Sejak meninggalkan Bassel pada Juni 1879, hidupnya lebih diwarnai dengan kesuraman dan kesepian. Nietzsche selalu menyendiri dan seringkali berpindah-pindah tempat pada beberapa kota di Italia dan Swiss. Dalam pengembaraannya itu, Nietzsche seringkali ditemani oleh Elizabeth (saudaranya), Lou Salome dan Paul Ree. Bagi Nietzsche, Lou Salome adalah salah seorang perempuan paling cerdas dan paling menyenangkan yang pernah ia temui. Ia pernah meminta Lou untuk menikah dengannya, tetapi Lou mengajukan syarat agar ia juga bisa menikah dengan Paul Ree. Elizabeth mengetahui hal itu dan mengadukan kepada ibunya. Akibatnya, ibu Nietzsche sangat menentang hal itu. Kekecewaan terhadap sikap ibunya itulah yang salah satunya membuat Nietzsche memutuskan untuk tetap sendiri seumur sehidupnya.

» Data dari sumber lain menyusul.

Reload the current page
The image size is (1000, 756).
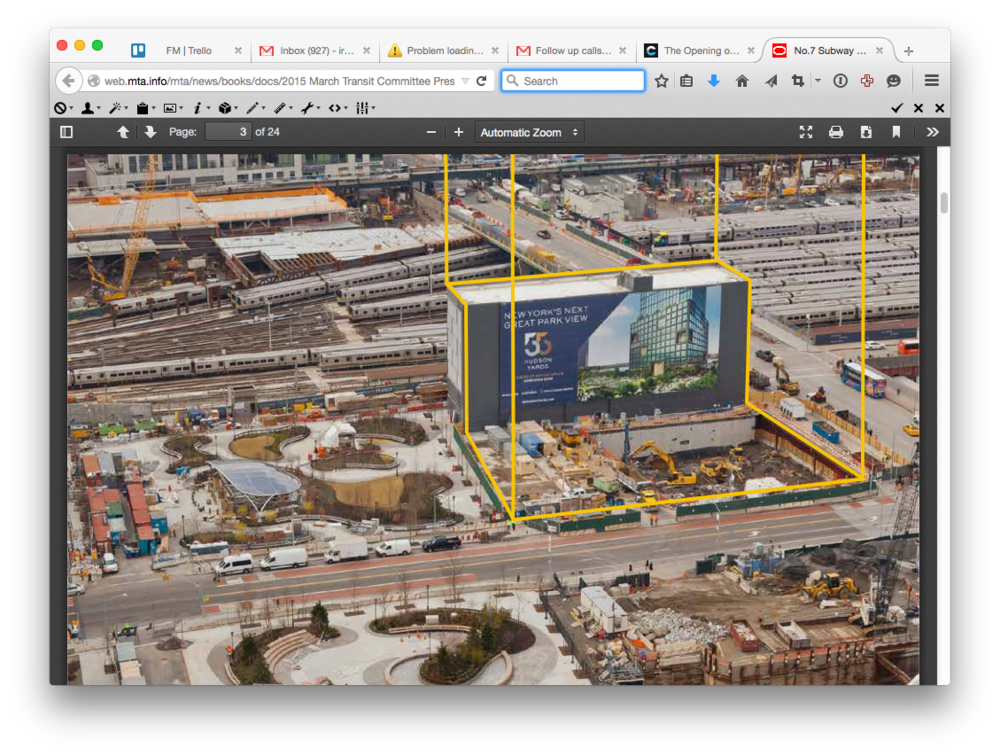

Tahun 1889 adalah tahun yang paling menyedihkan bagi Nietzsche. Ia ditimpa sakit jiwa. Hampir semua usaha penyembuhan sia-sia saja. Saat-saat terakhir hidup Nietzsche sungguh tragis. Selama dua tahun terakhir masa hidupnya, ia sudah tidak dapat mengetahui apa-apa dan tidak dapat lagi berpikir. Bahkan ia tidak tahu kalau ibunya sudah meninggal dan ia juga tidak tahu kalau ia mulai menjadi termahsyur. Nietzsche meninggal di Weimar pada 25 Agustus 1900.

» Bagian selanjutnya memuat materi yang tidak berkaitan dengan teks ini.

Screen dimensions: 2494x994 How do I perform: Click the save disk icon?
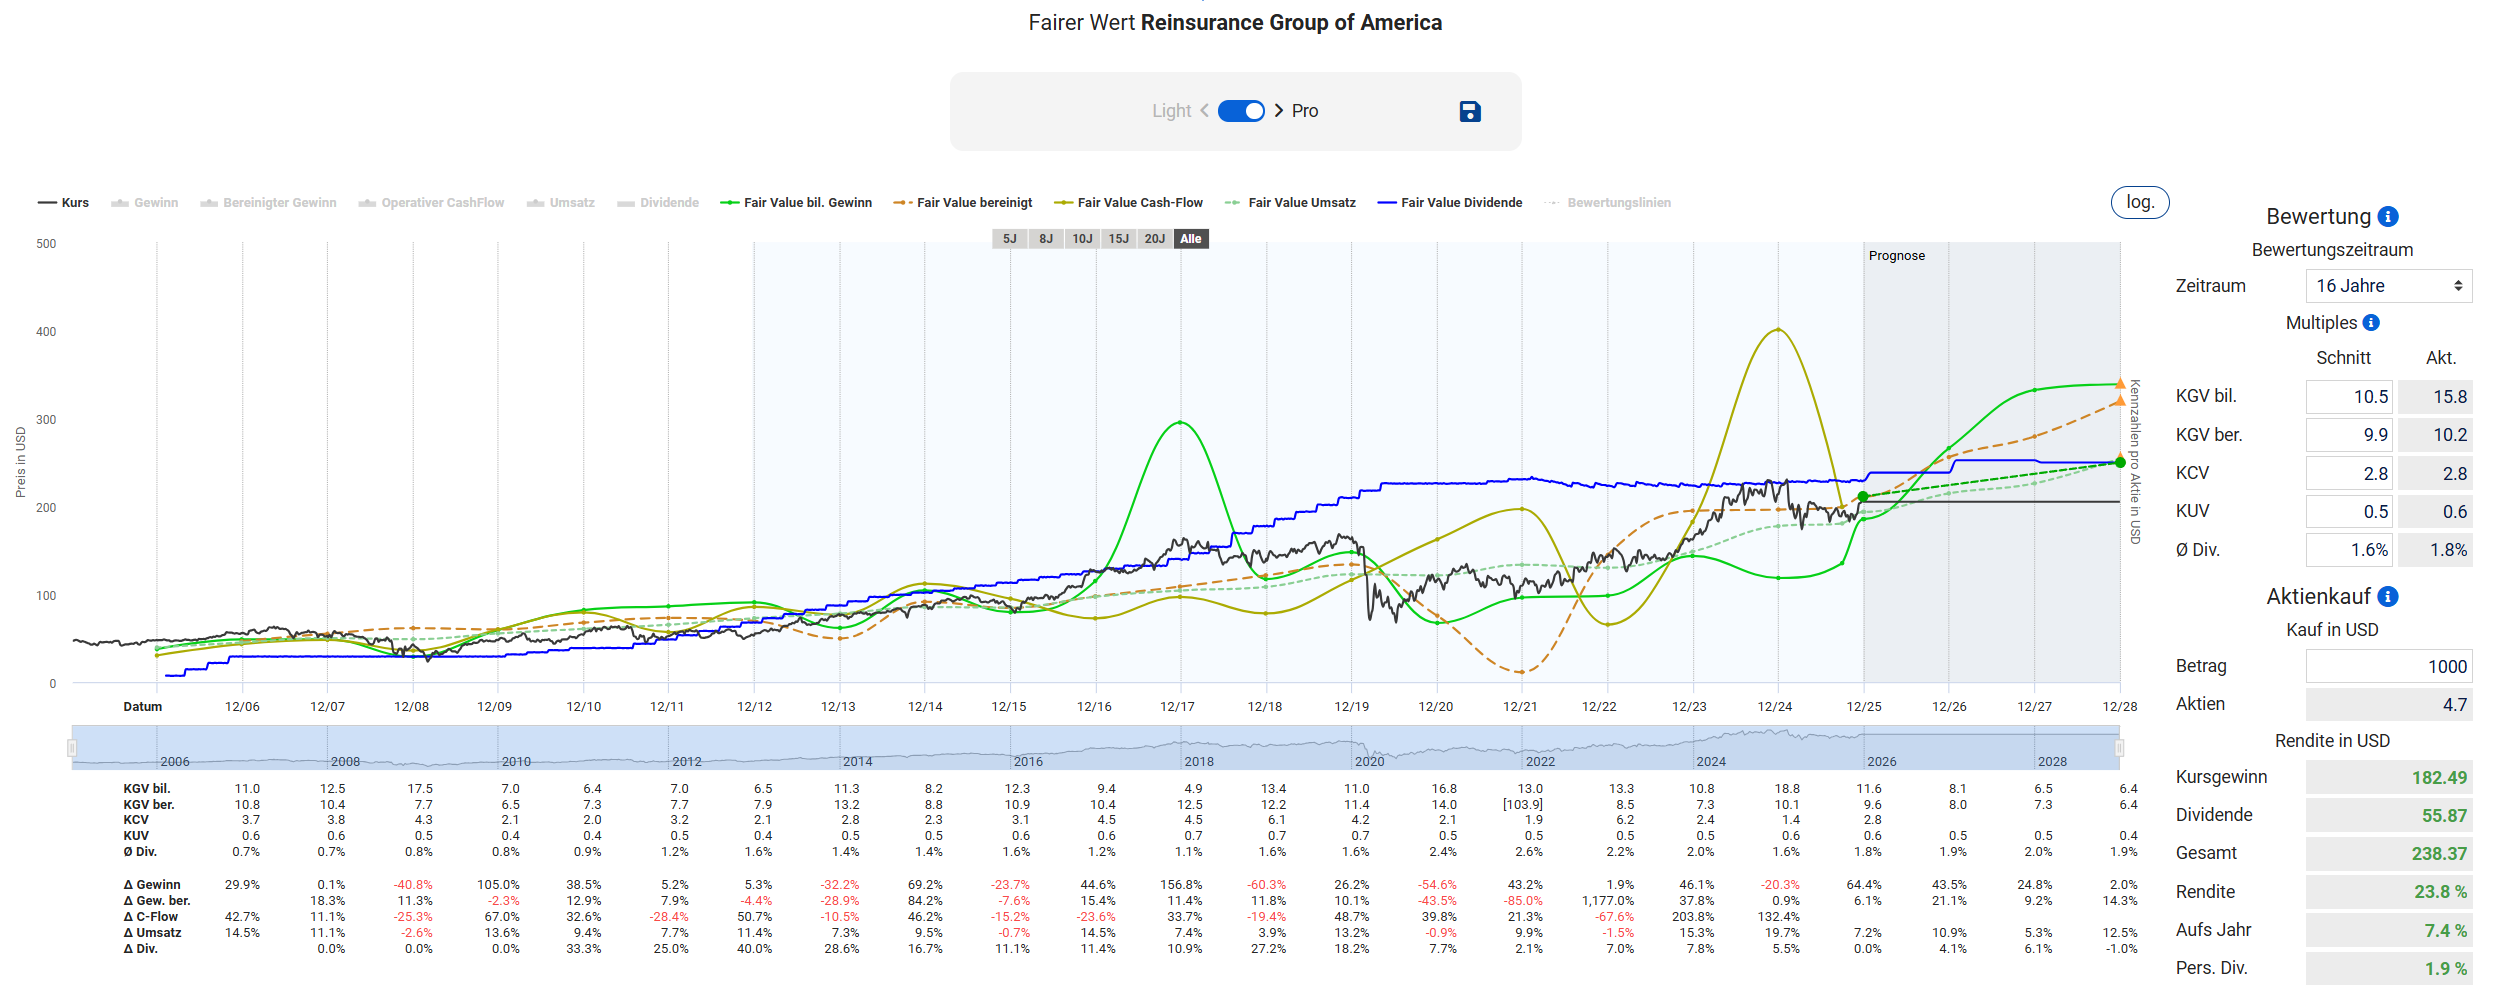coord(1469,111)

Kegilaan-nya lah yang Menginspirasi Saya

Banyak konsep-konsep yang Nietzsche telurkan. Mulai dari nihilisme, kehendak untuk berkuasa, ubermensch, juga pembunuhan tuhan oleh dirnya. Ratusan tulisan yang berangkat dari refleksinya terhadap historisitas kegilaan-kegilaan jaman juga telah diterbitkan. Banyak sekali manusia-manusia hebat sesudahnya terinspirasi oleh Nietzsche seperti Michel Foucault, Karl Jaspers, Martin Heidegger ataupun Muhammad Iqbal. Secara pribadi, saya tidak pernah benar-benar paham jalan pikirnya yang diekspresikan lewat berbagai bahasa tulisnya itu. Entah kenapa saya tidak pernah sanggup meneruskan membaca buku-buku Nietzsche. Ada kesan arogan ketika membaca buku filsuf luar biasa ini. Hampir semua karya gagasan Nietzsche memang tidak pernah ditulis secara sistematis. Ia menulis dalam bentuk aforisme untuk mengungkapkan gagasannya. Satu aforisme terdiri dari beberapa kalimat atau hanya satu paragraf. Bahkan ada satu aforisme yang terdiri dari satu kalimat. Satu aforisme ini merupakan gagasan yang tidak tergantung pada aforisme sebelum dan sesudahnya. Jika ada penggolongan-penggolongan pada berbagai aliran filsafat maka Nietzsche akan masuk dalam aliran eksistensialisme. Secara konseptual eksistensialisme berpendapat bahwa filsafat harus bertitiktolak pada manusia yang kongkret, yaitu manusia sebagai eksistensi. Para filsuf yang merasa dirinya beraliran eksistensialisme sependapat bahwa bagi manusia eksistensi itu mendahului esensi.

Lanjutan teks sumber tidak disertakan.